Tasks for this exercise:
1. List every person named in the article about Newman University's interdisciplinary simulation program below, each with the role the article gives.
2. Continue the article about Newman University's interdisciplinary simulation program below, starting after its final sentence.

Text shown:
Interdisciplinary simulation aimed at helping students go beyond their field of study

Feb 09, 2021
health and education

A new simulation program will soon be available for Newman University students combining four different discipline areas.

The social work program is teaming up with the occupational therapy assistant (OTA) program, nursing and the School of Education to bring students a new experience that will help build collaboration skills and interdisciplinary knowledge.

Modeled after simulation programs at other universities, the Newman program will help students from each discipline learn more about the other disciplines and how their fields can intersect, said Jennifer Jones, Wichita Master of Social Work program coordinator.

OTA instructor Melissa Smith had reached out to Jones to ask if they did any types of simulation lessons. The social work program has been involved in simulations with the University of Kansas School of Medicine-Wichita, but Smith and Jones decided they could create a simulation program using disciplines at Newman.

For example, Jones explained, “OTA can be in the school system, and with social work, professionals will often work with a teacher, an administrator or a school nurse. And so, we just kind of put it all together.”

Jones and Smith introduced the idea to Assistant Professor of Education Janet Jump and Assistant Professor of Nursing Amelia Hopper who were both very excited about the prospect of intermixing their students within other disciplines.

The program’s two-hour trial run is set for April 8, with plans to conduct the program once per semester after that.

During the simulation, a student representative from each discipline will talk about what they do and what they are learning. Then students will be divided into sections, or tables, with each discipline being represented in each group. The groups will be given a patient or client scenario and will work together to find a solution.

Exercise data:
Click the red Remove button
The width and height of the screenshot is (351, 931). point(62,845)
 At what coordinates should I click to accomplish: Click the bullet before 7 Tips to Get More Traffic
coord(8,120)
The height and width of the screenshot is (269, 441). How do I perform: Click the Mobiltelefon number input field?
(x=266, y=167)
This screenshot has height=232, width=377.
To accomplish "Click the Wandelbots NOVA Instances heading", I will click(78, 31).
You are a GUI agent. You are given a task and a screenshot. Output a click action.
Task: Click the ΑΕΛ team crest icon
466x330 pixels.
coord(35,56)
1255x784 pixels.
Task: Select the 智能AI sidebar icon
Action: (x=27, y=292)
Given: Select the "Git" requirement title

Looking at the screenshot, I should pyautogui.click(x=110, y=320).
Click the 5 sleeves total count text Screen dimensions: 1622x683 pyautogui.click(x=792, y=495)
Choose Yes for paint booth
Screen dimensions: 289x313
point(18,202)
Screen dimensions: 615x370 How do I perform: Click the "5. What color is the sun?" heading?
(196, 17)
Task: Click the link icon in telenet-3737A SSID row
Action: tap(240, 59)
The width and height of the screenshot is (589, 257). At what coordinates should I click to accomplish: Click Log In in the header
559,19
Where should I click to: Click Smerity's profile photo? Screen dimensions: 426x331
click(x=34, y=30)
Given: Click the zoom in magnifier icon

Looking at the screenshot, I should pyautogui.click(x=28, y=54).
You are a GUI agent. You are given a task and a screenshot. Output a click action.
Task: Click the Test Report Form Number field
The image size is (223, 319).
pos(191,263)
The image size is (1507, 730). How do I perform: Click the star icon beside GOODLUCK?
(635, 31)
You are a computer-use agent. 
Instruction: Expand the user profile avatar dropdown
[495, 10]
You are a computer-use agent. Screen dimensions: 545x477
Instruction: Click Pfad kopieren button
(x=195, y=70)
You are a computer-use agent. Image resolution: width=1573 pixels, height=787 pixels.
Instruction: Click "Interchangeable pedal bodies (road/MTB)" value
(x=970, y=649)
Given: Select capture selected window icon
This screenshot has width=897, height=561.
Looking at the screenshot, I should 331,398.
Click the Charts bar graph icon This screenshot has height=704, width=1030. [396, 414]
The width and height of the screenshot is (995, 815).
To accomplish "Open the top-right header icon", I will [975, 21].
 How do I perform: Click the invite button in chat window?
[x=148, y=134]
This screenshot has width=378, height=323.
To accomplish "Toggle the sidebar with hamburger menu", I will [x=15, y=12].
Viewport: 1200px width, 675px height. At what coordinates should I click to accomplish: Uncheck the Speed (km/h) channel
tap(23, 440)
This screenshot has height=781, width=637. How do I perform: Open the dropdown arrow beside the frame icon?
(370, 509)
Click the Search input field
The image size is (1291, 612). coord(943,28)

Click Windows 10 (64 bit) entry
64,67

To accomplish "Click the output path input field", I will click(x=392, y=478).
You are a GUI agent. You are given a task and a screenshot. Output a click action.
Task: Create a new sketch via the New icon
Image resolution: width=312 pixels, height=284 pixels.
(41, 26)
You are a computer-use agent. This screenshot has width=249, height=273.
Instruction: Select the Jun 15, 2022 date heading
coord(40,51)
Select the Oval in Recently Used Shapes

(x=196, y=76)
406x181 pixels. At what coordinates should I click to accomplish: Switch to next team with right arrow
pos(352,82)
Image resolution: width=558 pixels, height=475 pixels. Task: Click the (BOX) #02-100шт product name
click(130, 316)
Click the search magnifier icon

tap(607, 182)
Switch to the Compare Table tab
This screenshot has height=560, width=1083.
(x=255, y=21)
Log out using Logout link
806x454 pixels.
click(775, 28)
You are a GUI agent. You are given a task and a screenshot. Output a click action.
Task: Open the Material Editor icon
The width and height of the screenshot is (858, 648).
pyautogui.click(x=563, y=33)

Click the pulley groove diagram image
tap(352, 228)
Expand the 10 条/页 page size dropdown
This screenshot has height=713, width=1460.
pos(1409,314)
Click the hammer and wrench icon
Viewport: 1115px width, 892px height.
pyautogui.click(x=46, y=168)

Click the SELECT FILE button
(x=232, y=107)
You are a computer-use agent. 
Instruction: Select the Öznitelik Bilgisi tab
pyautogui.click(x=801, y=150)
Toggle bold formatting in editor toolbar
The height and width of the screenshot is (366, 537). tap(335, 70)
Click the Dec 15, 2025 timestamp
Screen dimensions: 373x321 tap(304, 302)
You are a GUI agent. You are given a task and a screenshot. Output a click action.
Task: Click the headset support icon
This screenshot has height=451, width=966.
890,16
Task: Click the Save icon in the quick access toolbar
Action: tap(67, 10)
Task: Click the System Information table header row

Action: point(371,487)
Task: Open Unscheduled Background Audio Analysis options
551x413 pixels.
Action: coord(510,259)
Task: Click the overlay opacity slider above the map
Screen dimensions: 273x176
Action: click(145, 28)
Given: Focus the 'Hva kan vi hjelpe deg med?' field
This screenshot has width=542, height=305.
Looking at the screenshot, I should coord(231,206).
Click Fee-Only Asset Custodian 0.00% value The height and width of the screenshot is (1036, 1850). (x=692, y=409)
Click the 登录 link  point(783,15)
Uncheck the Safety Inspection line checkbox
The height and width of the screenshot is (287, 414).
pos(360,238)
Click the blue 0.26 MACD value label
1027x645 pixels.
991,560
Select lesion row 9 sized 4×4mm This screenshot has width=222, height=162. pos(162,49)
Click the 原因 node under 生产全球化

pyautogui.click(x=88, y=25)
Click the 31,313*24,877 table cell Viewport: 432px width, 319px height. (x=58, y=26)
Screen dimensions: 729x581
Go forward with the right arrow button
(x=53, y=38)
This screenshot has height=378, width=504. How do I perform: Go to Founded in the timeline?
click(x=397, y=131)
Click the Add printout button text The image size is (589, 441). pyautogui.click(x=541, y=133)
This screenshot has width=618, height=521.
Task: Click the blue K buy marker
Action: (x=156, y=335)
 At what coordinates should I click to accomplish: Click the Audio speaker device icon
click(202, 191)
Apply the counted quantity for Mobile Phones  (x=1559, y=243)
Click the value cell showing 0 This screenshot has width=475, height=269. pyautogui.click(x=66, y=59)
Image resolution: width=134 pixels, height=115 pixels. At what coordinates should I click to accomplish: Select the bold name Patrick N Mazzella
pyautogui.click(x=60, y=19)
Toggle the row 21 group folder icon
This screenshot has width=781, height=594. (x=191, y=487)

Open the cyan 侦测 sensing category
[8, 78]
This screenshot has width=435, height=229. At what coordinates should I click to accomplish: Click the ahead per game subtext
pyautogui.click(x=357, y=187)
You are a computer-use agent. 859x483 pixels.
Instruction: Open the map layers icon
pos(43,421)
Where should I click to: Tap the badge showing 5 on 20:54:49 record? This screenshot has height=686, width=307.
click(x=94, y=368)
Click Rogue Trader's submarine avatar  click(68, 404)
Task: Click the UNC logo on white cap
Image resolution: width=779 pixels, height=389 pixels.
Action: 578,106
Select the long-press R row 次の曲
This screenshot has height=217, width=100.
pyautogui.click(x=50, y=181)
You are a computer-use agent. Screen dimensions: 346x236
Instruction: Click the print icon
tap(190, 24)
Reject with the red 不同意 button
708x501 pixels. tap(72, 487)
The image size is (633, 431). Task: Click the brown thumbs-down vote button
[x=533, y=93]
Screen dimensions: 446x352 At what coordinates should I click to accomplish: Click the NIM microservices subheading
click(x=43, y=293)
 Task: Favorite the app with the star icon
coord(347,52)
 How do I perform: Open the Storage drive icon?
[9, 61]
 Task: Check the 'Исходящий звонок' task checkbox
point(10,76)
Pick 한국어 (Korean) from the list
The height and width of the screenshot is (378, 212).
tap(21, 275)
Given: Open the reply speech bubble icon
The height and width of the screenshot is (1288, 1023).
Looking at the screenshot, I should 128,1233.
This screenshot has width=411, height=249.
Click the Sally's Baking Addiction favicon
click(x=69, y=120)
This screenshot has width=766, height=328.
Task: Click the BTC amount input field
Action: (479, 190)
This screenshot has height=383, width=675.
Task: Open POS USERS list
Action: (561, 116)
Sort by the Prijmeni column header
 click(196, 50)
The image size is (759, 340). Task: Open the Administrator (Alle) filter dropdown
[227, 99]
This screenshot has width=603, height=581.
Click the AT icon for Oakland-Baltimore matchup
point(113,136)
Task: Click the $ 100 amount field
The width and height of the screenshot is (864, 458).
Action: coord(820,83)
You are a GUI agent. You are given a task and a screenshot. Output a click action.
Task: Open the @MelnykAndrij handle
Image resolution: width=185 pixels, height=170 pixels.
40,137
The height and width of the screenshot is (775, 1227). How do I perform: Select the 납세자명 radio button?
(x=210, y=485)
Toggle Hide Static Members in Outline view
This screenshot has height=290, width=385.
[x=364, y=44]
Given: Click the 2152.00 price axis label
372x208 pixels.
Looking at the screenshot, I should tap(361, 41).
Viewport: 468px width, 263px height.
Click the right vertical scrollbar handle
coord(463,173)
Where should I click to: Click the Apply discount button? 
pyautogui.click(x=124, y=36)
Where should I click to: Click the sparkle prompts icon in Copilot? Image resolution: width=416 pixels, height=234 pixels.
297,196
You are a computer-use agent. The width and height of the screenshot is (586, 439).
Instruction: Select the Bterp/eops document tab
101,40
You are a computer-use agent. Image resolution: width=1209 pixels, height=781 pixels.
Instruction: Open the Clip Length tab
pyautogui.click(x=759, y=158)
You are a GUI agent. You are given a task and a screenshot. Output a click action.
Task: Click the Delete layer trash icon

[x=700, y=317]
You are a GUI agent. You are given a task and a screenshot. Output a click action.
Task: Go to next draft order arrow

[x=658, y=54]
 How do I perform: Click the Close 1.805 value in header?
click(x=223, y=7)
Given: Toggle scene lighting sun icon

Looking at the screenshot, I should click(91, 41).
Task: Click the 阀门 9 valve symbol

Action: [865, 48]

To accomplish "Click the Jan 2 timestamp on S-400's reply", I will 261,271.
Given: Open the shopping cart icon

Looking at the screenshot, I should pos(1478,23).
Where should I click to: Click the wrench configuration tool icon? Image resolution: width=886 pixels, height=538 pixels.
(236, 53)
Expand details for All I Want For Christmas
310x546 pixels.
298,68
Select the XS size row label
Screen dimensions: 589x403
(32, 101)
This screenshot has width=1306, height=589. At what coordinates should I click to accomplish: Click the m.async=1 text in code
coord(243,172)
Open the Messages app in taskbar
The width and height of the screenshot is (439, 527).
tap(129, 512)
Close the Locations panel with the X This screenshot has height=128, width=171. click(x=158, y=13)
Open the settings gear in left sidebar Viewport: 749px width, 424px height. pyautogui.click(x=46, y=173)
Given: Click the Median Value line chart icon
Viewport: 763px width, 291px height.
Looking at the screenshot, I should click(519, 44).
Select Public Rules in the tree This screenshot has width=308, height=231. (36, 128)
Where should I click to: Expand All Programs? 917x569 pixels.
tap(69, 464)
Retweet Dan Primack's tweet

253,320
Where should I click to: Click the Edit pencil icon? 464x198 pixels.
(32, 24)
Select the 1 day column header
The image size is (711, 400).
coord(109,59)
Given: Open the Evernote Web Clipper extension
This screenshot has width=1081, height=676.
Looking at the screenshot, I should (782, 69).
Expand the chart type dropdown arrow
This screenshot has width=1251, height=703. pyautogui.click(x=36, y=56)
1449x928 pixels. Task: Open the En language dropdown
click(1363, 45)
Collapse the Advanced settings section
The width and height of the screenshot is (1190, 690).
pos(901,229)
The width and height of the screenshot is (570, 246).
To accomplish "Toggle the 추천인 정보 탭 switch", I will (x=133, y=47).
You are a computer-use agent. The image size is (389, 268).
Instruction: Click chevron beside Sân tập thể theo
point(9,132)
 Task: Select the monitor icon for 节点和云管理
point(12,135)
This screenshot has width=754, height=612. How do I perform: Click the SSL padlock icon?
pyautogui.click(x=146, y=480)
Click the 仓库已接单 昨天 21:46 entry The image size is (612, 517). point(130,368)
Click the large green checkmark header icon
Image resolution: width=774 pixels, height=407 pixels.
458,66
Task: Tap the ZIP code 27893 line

Answers for the tasks:
1.
- Jennifer Jones: Wichita Master of Social Work program coordinator
- Melissa Smith: OTA instructor
- Janet Jump: Assistant Professor of Education
- Amelia Hopper: Assistant Professor of Nursing

2.
Jones said, “The goal is for them to learn from each other. It’s just a great way for them to collaborate because when they do get real jobs out in the field, they will always be collaborating with different disciplines for the benefit of the client or patient.”

She said they are only in the beginning stages of what they hope to be an amazing and successful program for students. Jones added that bringing in one other discipline is possible — theater students for role-playing.

“We’d love to pull in Mark Mannette (theater director) and his drama students and maybe see if we can have some actors playing those patient roles. It would certainly feel more like a real-life interaction.”

The students’ experience levels will benefit the simulations.

“We’ll have undergraduate and graduate students working together, so all sorts of different age ranges. Some of the graduate students will have already been working in their career field, which will bring that additional level of experience to the program for some of the younger students.”

But the benefits don’t end there.

Learning to work as an interdisciplinary team and gaining an understanding of other people’s scope of practice and their role are just a couple more benefits that come with this type of program.

“But even for our faculty, I feel like sometimes we get set in our own programs but we have all these great resources within each other that we just don’t use,” added Jones.